═══ RECORDS TO PROCESS

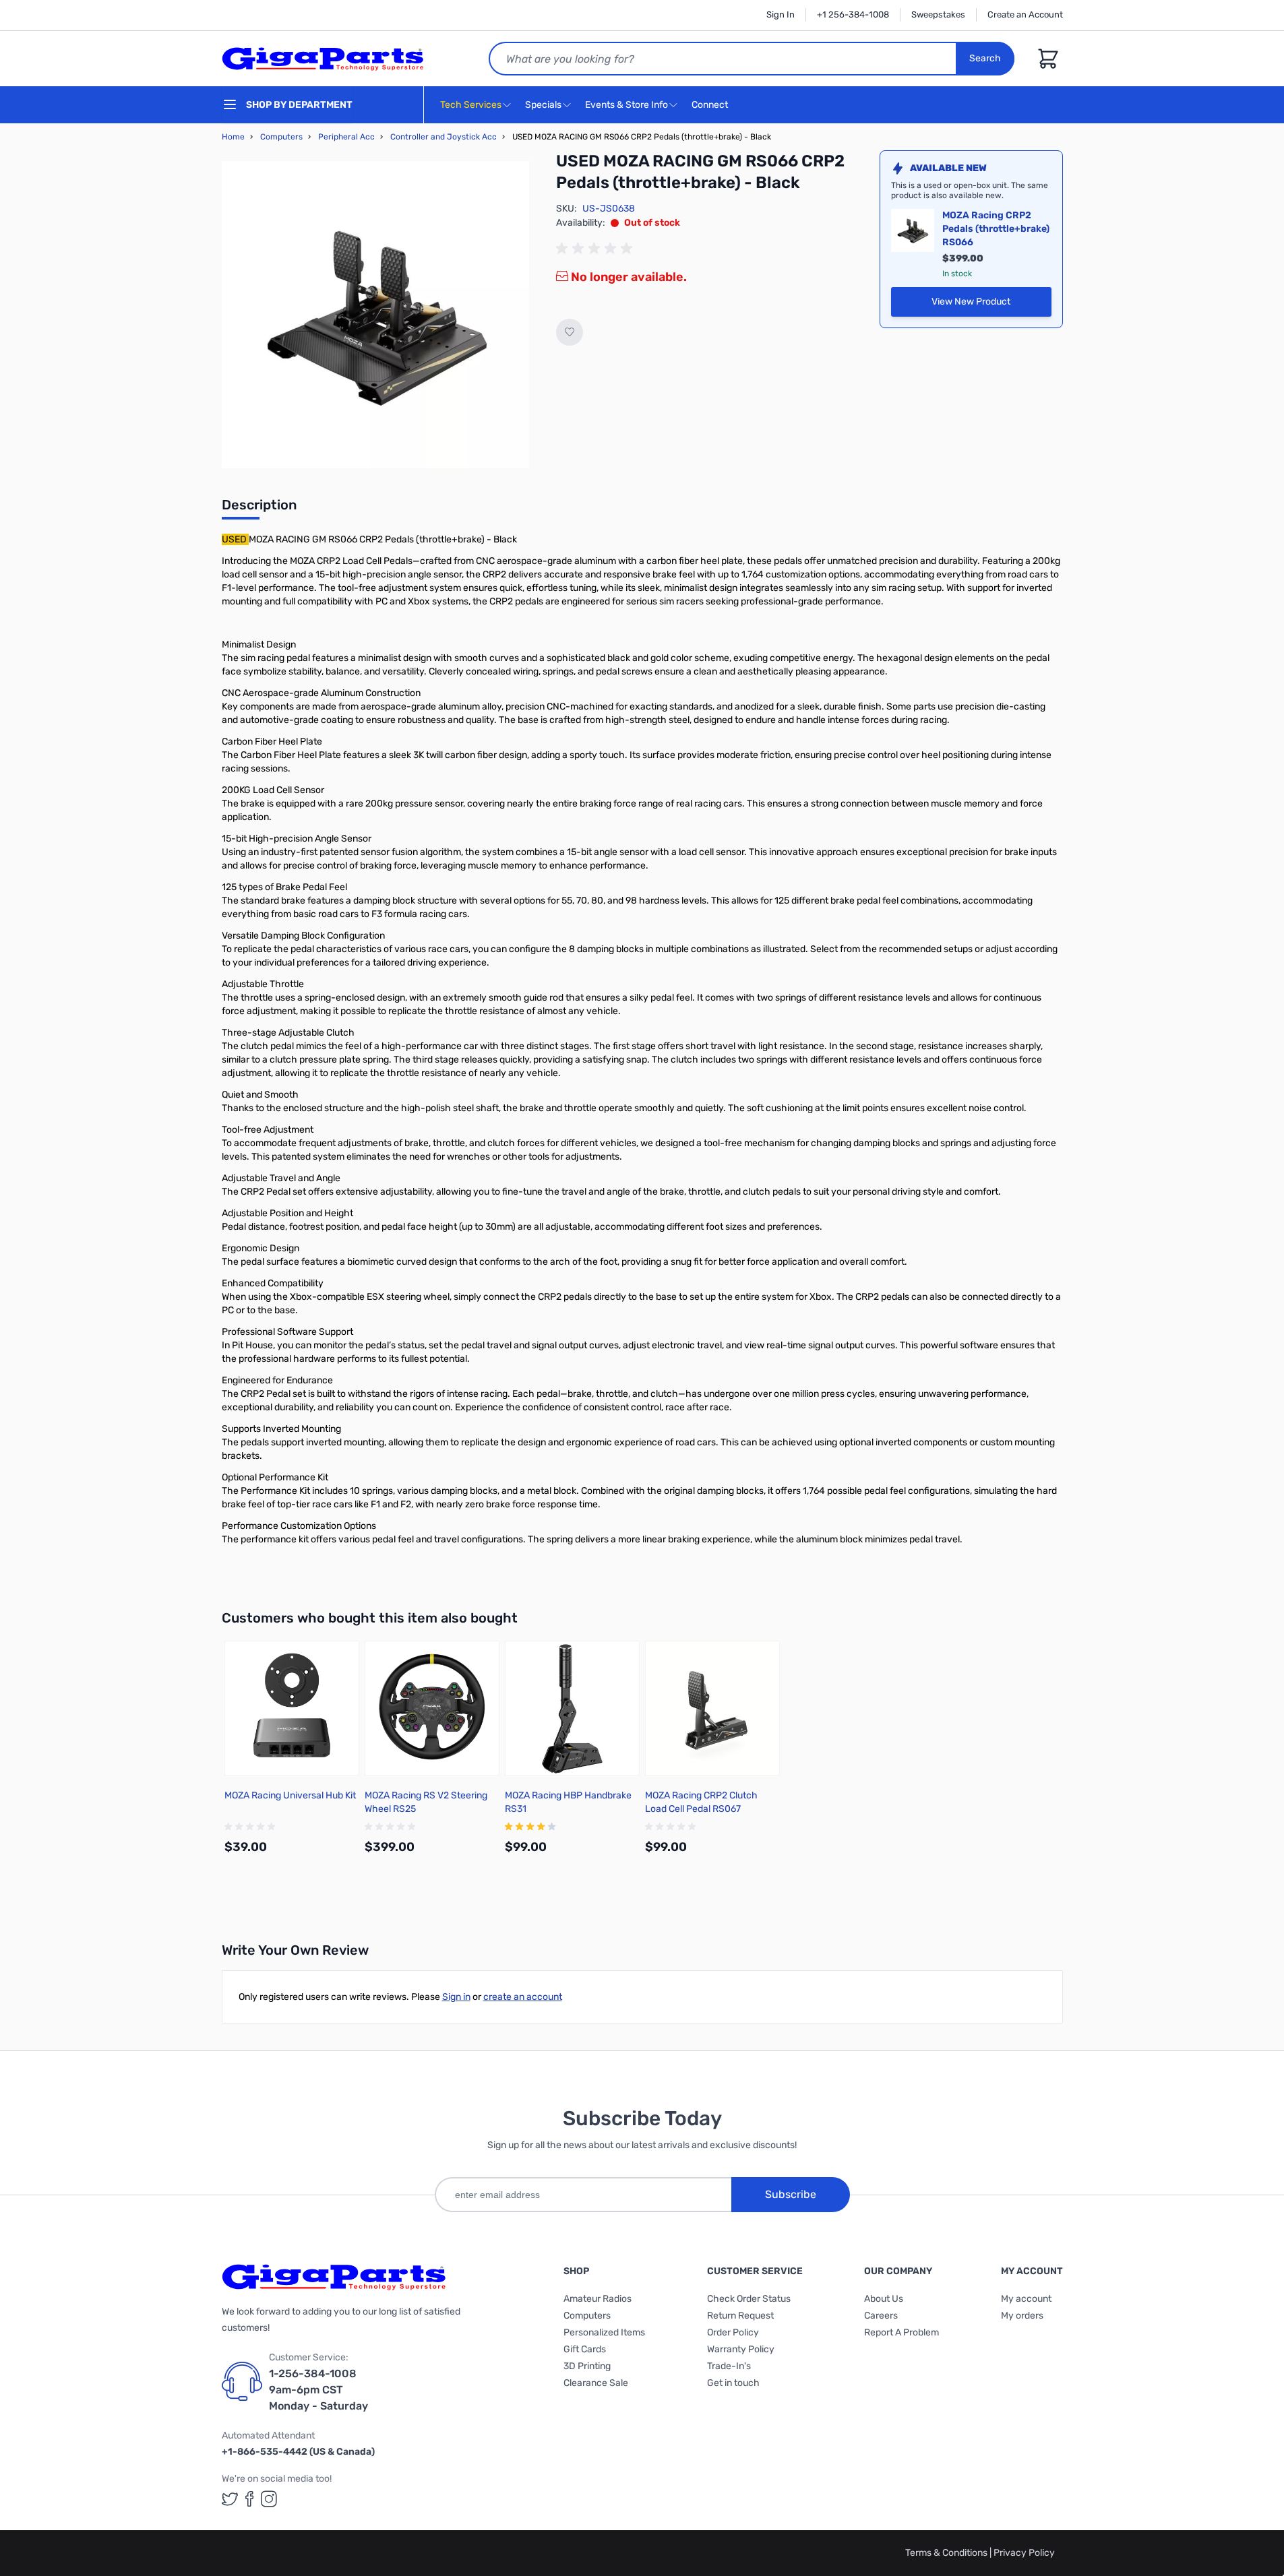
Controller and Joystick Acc (443, 137)
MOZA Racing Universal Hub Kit (290, 1795)
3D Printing (587, 2366)
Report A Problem (901, 2332)
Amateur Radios (597, 2298)
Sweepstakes (938, 14)
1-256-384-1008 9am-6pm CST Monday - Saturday (318, 2389)
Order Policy (733, 2332)
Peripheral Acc (346, 137)
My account (1026, 2298)
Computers (281, 137)
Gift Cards (584, 2349)
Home (233, 137)
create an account (522, 1997)
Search (985, 58)
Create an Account (1025, 14)
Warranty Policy (740, 2349)
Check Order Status (749, 2298)
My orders (1022, 2315)
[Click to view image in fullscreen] (375, 314)
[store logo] (323, 58)
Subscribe (790, 2194)
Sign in (456, 1997)
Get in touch (733, 2383)
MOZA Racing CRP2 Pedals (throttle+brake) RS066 (995, 229)
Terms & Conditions (947, 2552)
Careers (881, 2315)
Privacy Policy (1024, 2552)
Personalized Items (604, 2332)
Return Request (740, 2315)
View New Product (991, 305)
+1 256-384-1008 (853, 14)
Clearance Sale (595, 2383)
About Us (883, 2298)
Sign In (780, 14)
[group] (596, 249)
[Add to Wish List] (569, 332)
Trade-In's (729, 2366)
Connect (711, 105)
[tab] (259, 508)
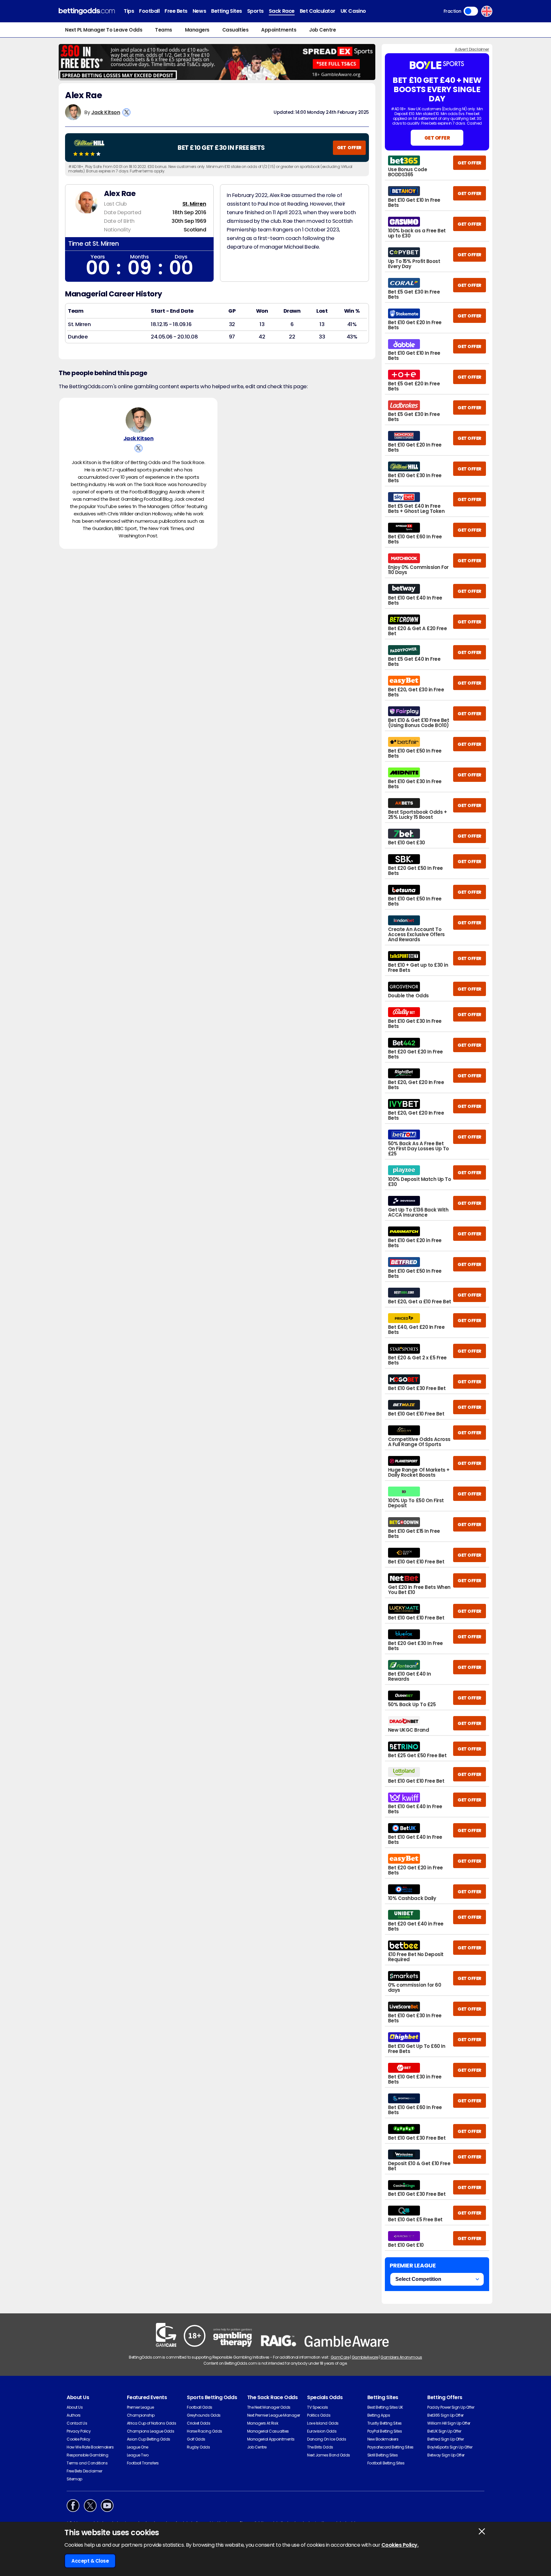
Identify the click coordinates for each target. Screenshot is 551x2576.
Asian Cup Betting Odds (148, 2439)
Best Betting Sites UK (385, 2407)
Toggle (471, 11)
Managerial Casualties (268, 2431)
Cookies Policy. (400, 2545)
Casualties (235, 29)
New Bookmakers (382, 2439)
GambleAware (365, 2357)
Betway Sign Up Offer (445, 2455)
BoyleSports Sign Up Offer (449, 2447)
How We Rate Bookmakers (90, 2447)
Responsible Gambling (87, 2455)
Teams (163, 29)
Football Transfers (143, 2463)
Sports (255, 11)
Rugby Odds (198, 2447)
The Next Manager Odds (268, 2407)
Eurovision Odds (321, 2431)
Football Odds (199, 2407)
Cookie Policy (78, 2439)
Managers (197, 29)
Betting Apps (378, 2415)
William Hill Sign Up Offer (448, 2423)
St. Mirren (194, 204)
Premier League (140, 2407)
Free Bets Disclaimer (84, 2471)
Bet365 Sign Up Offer (445, 2415)
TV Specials (317, 2407)
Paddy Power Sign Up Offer (450, 2407)
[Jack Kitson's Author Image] (138, 420)
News (199, 11)
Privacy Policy (79, 2431)
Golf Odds (196, 2439)
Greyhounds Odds (204, 2415)
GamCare (340, 2357)
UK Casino (353, 11)
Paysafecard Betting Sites (390, 2447)
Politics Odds (318, 2415)
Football (149, 11)
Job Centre (322, 29)
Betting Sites (226, 11)
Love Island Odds (322, 2423)
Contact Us (77, 2423)
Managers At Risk (262, 2423)
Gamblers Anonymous (401, 2357)
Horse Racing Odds (204, 2431)
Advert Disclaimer (472, 49)
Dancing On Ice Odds (326, 2439)
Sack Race (282, 11)
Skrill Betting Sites (382, 2455)
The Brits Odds (320, 2447)
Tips (129, 11)
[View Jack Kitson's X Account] (126, 112)
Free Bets (176, 11)
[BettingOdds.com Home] (87, 11)
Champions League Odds (150, 2431)
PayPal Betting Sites (384, 2431)
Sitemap (74, 2479)
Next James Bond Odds (328, 2455)
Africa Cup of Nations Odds (151, 2423)
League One (137, 2447)
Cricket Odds (198, 2423)
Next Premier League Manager (273, 2415)
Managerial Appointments (271, 2439)
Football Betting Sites (385, 2463)
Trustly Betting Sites (384, 2423)
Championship (141, 2415)
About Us (75, 2407)
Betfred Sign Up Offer (445, 2439)
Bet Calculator (317, 11)
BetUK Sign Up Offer (444, 2431)
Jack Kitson (105, 112)
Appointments (278, 29)
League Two (138, 2455)
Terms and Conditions (87, 2463)
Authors (74, 2415)
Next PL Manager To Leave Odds (103, 29)
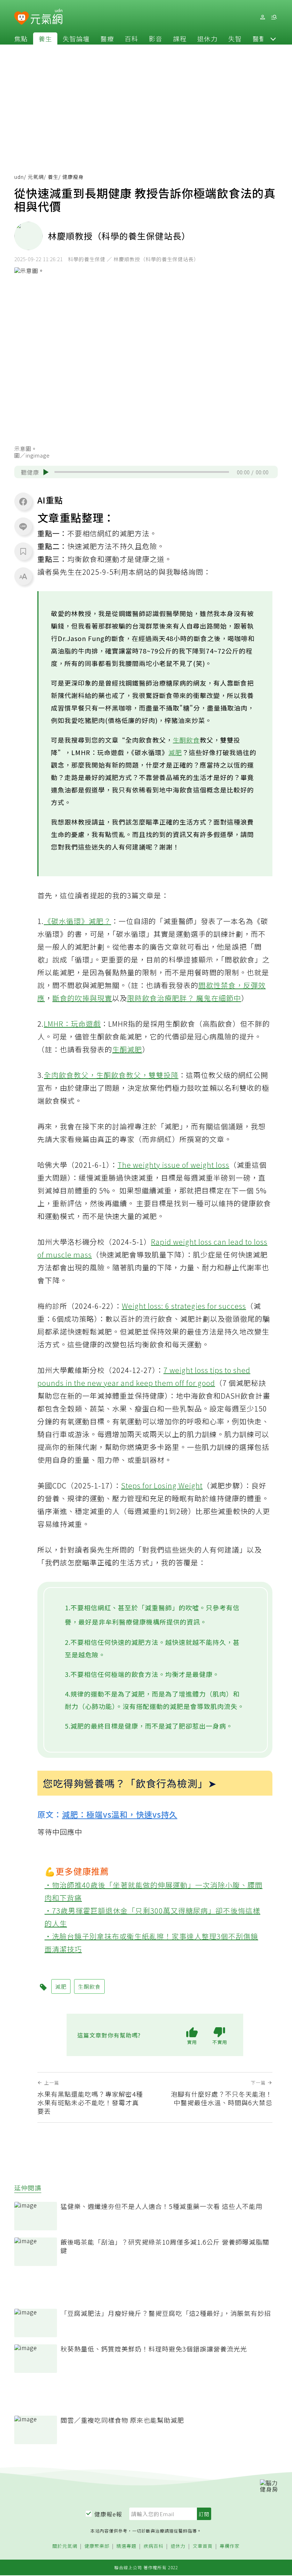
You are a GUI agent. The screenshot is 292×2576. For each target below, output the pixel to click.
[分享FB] (23, 501)
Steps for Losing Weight (162, 1485)
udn (19, 176)
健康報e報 (108, 2514)
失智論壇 (76, 38)
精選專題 (126, 2546)
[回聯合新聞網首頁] (21, 18)
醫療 (107, 38)
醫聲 (259, 38)
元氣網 (36, 176)
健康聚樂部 (96, 2546)
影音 (155, 38)
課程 (180, 38)
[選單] (274, 17)
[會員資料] (262, 17)
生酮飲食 (186, 739)
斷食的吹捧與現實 (82, 998)
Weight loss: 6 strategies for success (184, 1306)
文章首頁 (203, 2546)
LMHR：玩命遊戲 (72, 1023)
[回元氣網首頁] (46, 17)
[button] (273, 38)
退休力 (207, 38)
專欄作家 (230, 2546)
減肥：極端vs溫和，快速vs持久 (119, 1814)
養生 (45, 38)
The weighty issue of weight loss (173, 1165)
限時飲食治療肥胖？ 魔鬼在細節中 (184, 998)
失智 (235, 38)
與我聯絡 (173, 572)
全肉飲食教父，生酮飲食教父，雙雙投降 (111, 1075)
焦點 (21, 38)
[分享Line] (23, 526)
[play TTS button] (46, 472)
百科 (131, 38)
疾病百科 (153, 2546)
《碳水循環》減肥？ (77, 921)
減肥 (175, 752)
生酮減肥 (127, 1049)
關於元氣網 (64, 2546)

══════

YOUR INSTRUCTIONS:
In transcribing the lines above, omit the images and keep all else exact.

YOUR RESPONSE:
Controller and Joystick Acc (443, 137)
MOZA Racing Universal Hub Kit (290, 1795)
3D Printing (587, 2366)
Report A Problem (901, 2332)
Amateur Radios (597, 2298)
Sweepstakes (938, 14)
1-256-384-1008 9am-6pm CST Monday - Saturday (318, 2389)
Order Policy (733, 2332)
Peripheral Acc (346, 137)
My account (1026, 2298)
Computers (281, 137)
Gift Cards (584, 2349)
Home (233, 137)
create an account (522, 1997)
Search (985, 58)
Create an Account (1025, 14)
Warranty Policy (740, 2349)
Check Order Status (749, 2298)
My orders (1022, 2315)
[Click to view image in fullscreen] (375, 314)
[store logo] (323, 58)
Subscribe (790, 2194)
Sign in (456, 1997)
Get in touch (733, 2383)
MOZA Racing CRP2 Pedals (throttle+brake) RS066 (995, 229)
Terms & Conditions (947, 2552)
Careers (881, 2315)
Privacy Policy (1024, 2552)
Personalized Items (604, 2332)
Return Request (740, 2315)
View New Product (991, 305)
+1 256-384-1008 (853, 14)
Clearance Sale (595, 2383)
About Us (883, 2298)
Sign In (780, 14)
[group] (596, 249)
[Add to Wish List] (569, 332)
Trade-In's (729, 2366)
Connect (711, 105)
[tab] (259, 508)
Identify the click coordinates for each target. Screenshot is 551x2576.
Asian Cup Betting Odds (148, 2439)
Best Betting Sites UK (385, 2407)
Toggle (471, 11)
Managerial Casualties (268, 2431)
Cookies Policy. (400, 2545)
Casualties (235, 29)
New Bookmakers (382, 2439)
GambleAware (365, 2357)
Betway Sign Up Offer (445, 2455)
BoyleSports Sign Up Offer (449, 2447)
How We Rate Bookmakers (90, 2447)
Responsible Gambling (87, 2455)
Teams (163, 29)
Football Transfers (143, 2463)
Sports (255, 11)
Rugby Odds (198, 2447)
The Next Manager Odds (268, 2407)
Eurovision Odds (321, 2431)
Football Odds (199, 2407)
Cookie Policy (78, 2439)
Managers (197, 29)
Betting Apps (378, 2415)
William Hill Sign Up Offer (448, 2423)
St. Mirren (194, 204)
Premier League (140, 2407)
Free Bets Disclaimer (84, 2471)
Bet365 Sign Up Offer (445, 2415)
TV Specials (317, 2407)
Paddy Power Sign Up Offer (450, 2407)
[Jack Kitson's Author Image] (138, 420)
News (199, 11)
Privacy Policy (79, 2431)
Golf Odds (196, 2439)
Greyhounds Odds (204, 2415)
GamCare (340, 2357)
UK Casino (353, 11)
Paysafecard Betting Sites (390, 2447)
Politics Odds (318, 2415)
Football (149, 11)
Job Centre (322, 29)
Betting Sites (226, 11)
Love Island Odds (322, 2423)
Contact Us (77, 2423)
Managers At Risk (262, 2423)
Gamblers Anonymous (401, 2357)
Horse Racing Odds (204, 2431)
Advert Disclaimer (472, 49)
Dancing On Ice Odds (326, 2439)
Sack Race (282, 11)
Skrill Betting Sites (382, 2455)
The Brits Odds (320, 2447)
Tips (129, 11)
[View Jack Kitson's X Account] (126, 112)
Free Bets (176, 11)
[BettingOdds.com Home] (87, 11)
Champions League Odds (150, 2431)
PayPal Betting Sites (384, 2431)
Sitemap (74, 2479)
Next James Bond Odds (328, 2455)
Africa Cup of Nations Odds (151, 2423)
League One (137, 2447)
Cricket Odds (198, 2423)
Next Premier League Manager (273, 2415)
Managerial Appointments (271, 2439)
Football Betting Sites (385, 2463)
Trustly Betting Sites (384, 2423)
Championship (141, 2415)
About Us (75, 2407)
Betfred Sign Up Offer (445, 2439)
Bet Calculator (317, 11)
BetUK Sign Up Offer (444, 2431)
Jack Kitson (105, 112)
Appointments (278, 29)
League Two (138, 2455)
Terms and Conditions (87, 2463)
Authors (74, 2415)
Next PL Manager To Leave Odds (103, 29)
You are a GUI agent. The screenshot is 292×2576. For each target below, output the pixel to click.
[分享FB] (23, 501)
Steps for Losing Weight (162, 1485)
udn (19, 176)
健康報e報 (108, 2514)
失智論壇 (76, 38)
精選專題 (126, 2546)
[回聯合新聞網首頁] (21, 18)
醫療 (107, 38)
醫聲 (259, 38)
元氣網 (36, 176)
健康聚樂部 (96, 2546)
影音 (155, 38)
課程 (180, 38)
[選單] (274, 17)
[會員資料] (262, 17)
生酮飲食 (186, 739)
斷食的吹捧與現實 (82, 998)
Weight loss: 6 strategies for success (184, 1306)
文章首頁 (203, 2546)
LMHR：玩命遊戲 (72, 1023)
[回元氣網首頁] (46, 17)
[button] (273, 38)
退休力 (207, 38)
專欄作家 (230, 2546)
減肥：極端vs溫和，快速vs持久 (119, 1814)
養生 (45, 38)
The weighty issue of weight loss (173, 1165)
限時飲食治療肥胖？ 魔鬼在細節中 (184, 998)
失智 (235, 38)
與我聯絡 (173, 572)
全肉飲食教父，生酮飲食教父，雙雙投降 (111, 1075)
焦點 (21, 38)
[分享Line] (23, 526)
[play TTS button] (46, 472)
百科 (131, 38)
疾病百科 (153, 2546)
《碳水循環》減肥？ (77, 921)
減肥 (175, 752)
生酮減肥 (127, 1049)
關於元氣網 (64, 2546)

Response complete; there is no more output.